M Hidayat: Jangan Paksakan UNBK Demi Pencitraan
Pemkab Solok Jangan Paksakan Diri Harus UNBK
* M Hidayat: Jangan Memberatkan Orang Tua
SOLOK – DPRD Kabupaten Solok mengingatkan agar Dinas Pendidikan setempat agar tidak memberatkan orang tua murid dan siswa dalam Pelaksanaan Ujian Nasional Berbasis Komputer (UNBK). Ketua Fraksi Partai NasDem DPRD Kabupaten Solok, M Hidayat, mewanti-wanti agar Diknas Kabupaten Solok tidak memaksakan diri untuk UNBK. Sebab, masih banyak sekolah yang tidak memiliki fasilitas komputer yang memadai. Menurut M Hidayat, Ujian Nasional Kertas Pensil (UNKP) bukan sesuatu yang hina, jika fasilitas komputer baik dari segi kualitas maupun kuantitas belum memadai.
“Kita harus paham, bahwa masih banyak sekolan yang belum memiliki komputer lengkap baik secara kuantitas maupun kualitas. Untuk itu kita ingatkan Dinas Pendidikan agar tidak memaksakan UNBK jika fasilitas belum memadai. Apalagi sampai memberatkan orang tua murid, upaya memaksa orang tua untuk membeli laptop untuk keperluan UNBK. Perlu dipahami juga, bahwa UNKP bukan sesuatu yang hina,” ujar M Hidayat.
M Hidayat,
Ketua Fraksi Partai NasDem Kabupaten Solok.
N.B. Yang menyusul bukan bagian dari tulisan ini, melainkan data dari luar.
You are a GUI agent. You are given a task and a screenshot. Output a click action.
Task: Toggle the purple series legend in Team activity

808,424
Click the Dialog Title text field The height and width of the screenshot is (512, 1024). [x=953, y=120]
M Hidayat juga mengungkapkan, bahwa tahun lalu, ada laporan ke anggota DPRD, bahwa ada sekolah yang meminta orang tua murid membelikan laptop agar anaknya bisa ikut UNBK, dengan alasan komputer sekolah tidak memadai. Hal ini menurut Hidayat membuat orang tua murid pontang-panting mencari uang, bahkan pinjaman untuk membeli laptop.
“Kita harap kejadian tahun lalu itu tak terulang kembali. Apalagi kondisi ekonomi saat ini lesu dan banyak orang tua yang tak mampu. Kalau memang kita belum mampu melaksanakan UNBK 100 persen, jangan dipaksakan. Namun, bagi sekolah yang benar-benar sudah siap, silakan lajsanakan UNBK. Tapi bagi yang belum, jangan memaksakan diri,” ujarnya.
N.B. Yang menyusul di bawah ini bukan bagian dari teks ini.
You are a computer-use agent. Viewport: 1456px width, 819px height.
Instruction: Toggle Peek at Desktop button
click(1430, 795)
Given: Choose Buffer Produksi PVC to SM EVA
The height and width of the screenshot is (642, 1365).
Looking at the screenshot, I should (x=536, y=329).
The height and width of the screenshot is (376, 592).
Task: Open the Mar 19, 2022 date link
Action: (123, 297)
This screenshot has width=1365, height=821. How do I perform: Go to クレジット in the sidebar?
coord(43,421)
Terhadap sekolah yang sudah siap melaksanakan UNBK, M Hidayat juga mengharapkan agar Pemkab Solok, terutama Dinas Pendidikan, meminta jaminan ke PLN agar memastikan pasokan listrik saat ujian tidak terganggu. Demikian juga dengan stabilitas jaringan internet. Sehingga, UNBK tidak memunculkan masalah baru. Yakni siswa ujian menjadi tidak konsentrasi karena masalah teknis dan non teknis.
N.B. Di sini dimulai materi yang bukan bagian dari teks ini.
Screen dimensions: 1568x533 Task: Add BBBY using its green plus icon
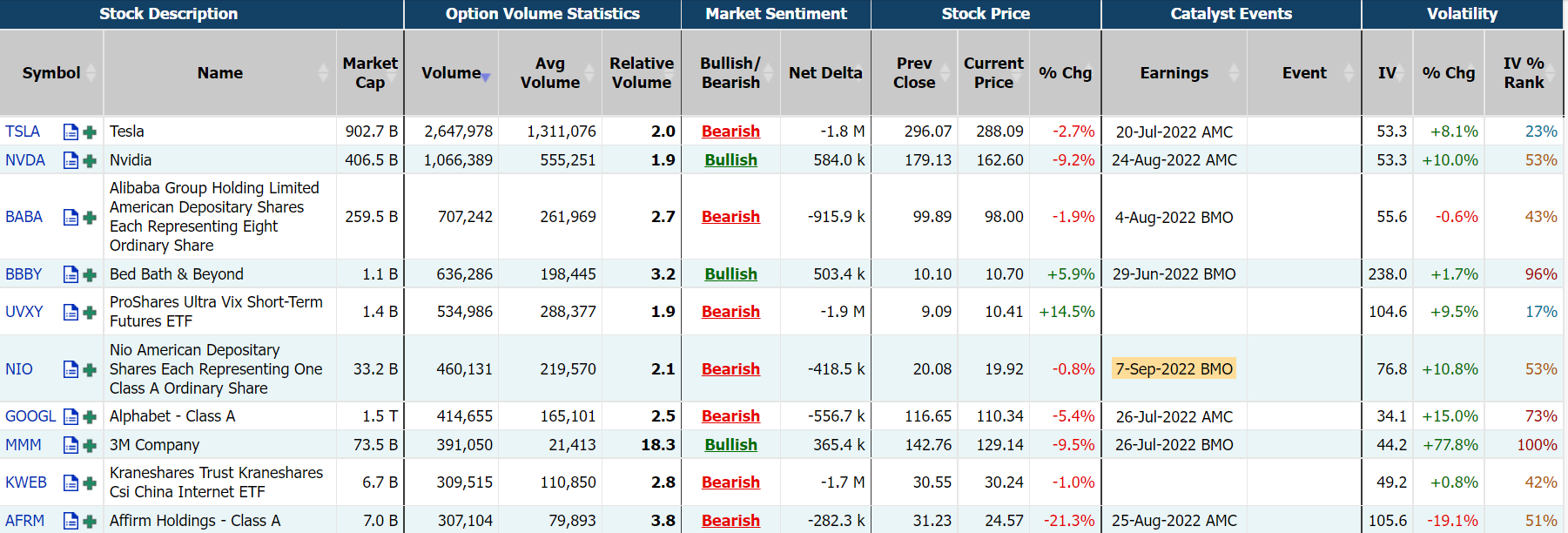coord(89,275)
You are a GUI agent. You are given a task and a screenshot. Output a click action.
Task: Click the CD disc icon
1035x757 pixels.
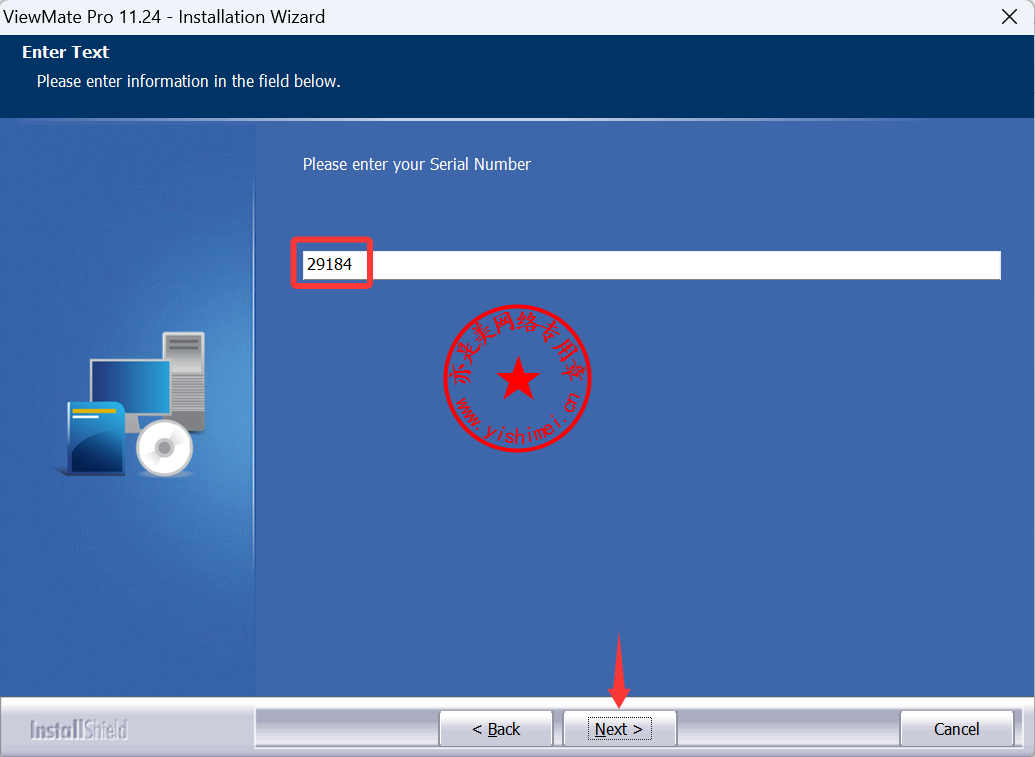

“Untuk menjamin ketersediaan jaringan internet dan listrik ini maka Dinas Pendidikan dan Olah Raga harus berkoordinasi dengan pihak PLN. Harus ada jaminan dari pihak PLN bahwa selama ujian tidak ada pemadam,” tegasnya.
M Hidayat juga mengingatkan bahwa tidak seluruh wilayah Kabupaten Solok dialiri listrik, apalagi sinyal internet. Sehingga, Pemkab Solok diminta tidak mengumbar pencitraan sebagai daerah yang siap dengan UNBK.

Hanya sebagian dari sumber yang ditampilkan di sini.